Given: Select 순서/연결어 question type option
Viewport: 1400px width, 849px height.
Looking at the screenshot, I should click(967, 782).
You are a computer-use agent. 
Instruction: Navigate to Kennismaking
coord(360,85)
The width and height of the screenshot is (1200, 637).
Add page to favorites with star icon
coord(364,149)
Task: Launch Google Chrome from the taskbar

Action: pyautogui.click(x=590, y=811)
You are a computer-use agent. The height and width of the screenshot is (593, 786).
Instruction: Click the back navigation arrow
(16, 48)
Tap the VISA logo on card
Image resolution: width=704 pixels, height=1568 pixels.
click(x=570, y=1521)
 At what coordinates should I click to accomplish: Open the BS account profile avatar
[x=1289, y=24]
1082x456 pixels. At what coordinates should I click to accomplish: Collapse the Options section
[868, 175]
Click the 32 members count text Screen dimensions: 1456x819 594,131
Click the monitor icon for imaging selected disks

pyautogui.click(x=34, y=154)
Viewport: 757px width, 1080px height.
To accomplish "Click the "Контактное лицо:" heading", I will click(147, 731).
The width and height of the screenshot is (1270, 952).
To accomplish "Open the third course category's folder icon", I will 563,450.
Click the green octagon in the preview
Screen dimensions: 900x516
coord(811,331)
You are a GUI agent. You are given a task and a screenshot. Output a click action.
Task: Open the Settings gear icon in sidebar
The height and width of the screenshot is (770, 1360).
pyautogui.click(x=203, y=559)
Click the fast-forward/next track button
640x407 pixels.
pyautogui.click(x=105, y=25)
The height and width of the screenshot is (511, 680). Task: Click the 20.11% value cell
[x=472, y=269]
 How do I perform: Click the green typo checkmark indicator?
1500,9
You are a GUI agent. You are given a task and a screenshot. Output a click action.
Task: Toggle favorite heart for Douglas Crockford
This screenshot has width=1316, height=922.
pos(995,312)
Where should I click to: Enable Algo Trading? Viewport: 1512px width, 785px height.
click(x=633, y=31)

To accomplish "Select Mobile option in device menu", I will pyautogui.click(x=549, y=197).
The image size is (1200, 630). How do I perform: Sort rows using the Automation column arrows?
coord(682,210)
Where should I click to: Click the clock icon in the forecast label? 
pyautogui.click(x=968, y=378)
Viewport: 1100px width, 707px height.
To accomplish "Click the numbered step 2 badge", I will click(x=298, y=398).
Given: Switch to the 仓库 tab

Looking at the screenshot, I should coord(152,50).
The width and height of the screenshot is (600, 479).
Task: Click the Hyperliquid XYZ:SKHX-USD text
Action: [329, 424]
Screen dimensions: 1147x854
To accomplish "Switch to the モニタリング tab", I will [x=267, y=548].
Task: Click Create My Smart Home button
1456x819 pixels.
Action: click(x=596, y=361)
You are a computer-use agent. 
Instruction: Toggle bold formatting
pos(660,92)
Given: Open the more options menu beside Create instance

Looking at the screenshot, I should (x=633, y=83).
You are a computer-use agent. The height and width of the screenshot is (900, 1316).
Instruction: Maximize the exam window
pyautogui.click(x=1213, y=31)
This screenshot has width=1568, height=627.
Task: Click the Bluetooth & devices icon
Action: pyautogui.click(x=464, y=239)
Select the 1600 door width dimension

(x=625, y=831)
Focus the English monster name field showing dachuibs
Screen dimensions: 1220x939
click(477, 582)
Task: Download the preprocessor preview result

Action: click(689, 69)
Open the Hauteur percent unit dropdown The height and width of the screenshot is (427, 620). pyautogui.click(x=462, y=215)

_ _ _ _ _

Write out all of the lines above again, word for word.

Given: Select 순서/연결어 question type option
Viewport: 1400px width, 849px height.
Looking at the screenshot, I should click(967, 782).
You are a computer-use agent. 
Instruction: Navigate to Kennismaking
coord(360,85)
The width and height of the screenshot is (1200, 637).
Add page to favorites with star icon
coord(364,149)
Task: Launch Google Chrome from the taskbar

Action: pyautogui.click(x=590, y=811)
You are a computer-use agent. The height and width of the screenshot is (593, 786).
Instruction: Click the back navigation arrow
(16, 48)
Tap the VISA logo on card
Image resolution: width=704 pixels, height=1568 pixels.
click(x=570, y=1521)
 At what coordinates should I click to accomplish: Open the BS account profile avatar
[x=1289, y=24]
1082x456 pixels. At what coordinates should I click to accomplish: Collapse the Options section
[868, 175]
Click the 32 members count text Screen dimensions: 1456x819 594,131
Click the monitor icon for imaging selected disks

pyautogui.click(x=34, y=154)
Viewport: 757px width, 1080px height.
To accomplish "Click the "Контактное лицо:" heading", I will click(147, 731).
The width and height of the screenshot is (1270, 952).
To accomplish "Open the third course category's folder icon", I will 563,450.
Click the green octagon in the preview
Screen dimensions: 900x516
coord(811,331)
You are a GUI agent. You are given a task and a screenshot. Output a click action.
Task: Open the Settings gear icon in sidebar
The height and width of the screenshot is (770, 1360).
pyautogui.click(x=203, y=559)
Click the fast-forward/next track button
640x407 pixels.
pyautogui.click(x=105, y=25)
The height and width of the screenshot is (511, 680). Task: Click the 20.11% value cell
[x=472, y=269]
 How do I perform: Click the green typo checkmark indicator?
1500,9
You are a GUI agent. You are given a task and a screenshot. Output a click action.
Task: Toggle favorite heart for Douglas Crockford
This screenshot has width=1316, height=922.
pos(995,312)
Where should I click to: Enable Algo Trading? Viewport: 1512px width, 785px height.
click(x=633, y=31)

To accomplish "Select Mobile option in device menu", I will pyautogui.click(x=549, y=197).
The image size is (1200, 630). How do I perform: Sort rows using the Automation column arrows?
coord(682,210)
Where should I click to: Click the clock icon in the forecast label? 
pyautogui.click(x=968, y=378)
Viewport: 1100px width, 707px height.
To accomplish "Click the numbered step 2 badge", I will click(x=298, y=398).
Given: Switch to the 仓库 tab

Looking at the screenshot, I should coord(152,50).
The width and height of the screenshot is (600, 479).
Task: Click the Hyperliquid XYZ:SKHX-USD text
Action: [329, 424]
Screen dimensions: 1147x854
To accomplish "Switch to the モニタリング tab", I will [x=267, y=548].
Task: Click Create My Smart Home button
1456x819 pixels.
Action: click(x=596, y=361)
You are a computer-use agent. 
Instruction: Toggle bold formatting
pos(660,92)
Given: Open the more options menu beside Create instance

Looking at the screenshot, I should (x=633, y=83).
You are a computer-use agent. The height and width of the screenshot is (900, 1316).
Instruction: Maximize the exam window
pyautogui.click(x=1213, y=31)
This screenshot has width=1568, height=627.
Task: Click the Bluetooth & devices icon
Action: pyautogui.click(x=464, y=239)
Select the 1600 door width dimension

(x=625, y=831)
Focus the English monster name field showing dachuibs
Screen dimensions: 1220x939
click(477, 582)
Task: Download the preprocessor preview result

Action: click(689, 69)
Open the Hauteur percent unit dropdown The height and width of the screenshot is (427, 620). pyautogui.click(x=462, y=215)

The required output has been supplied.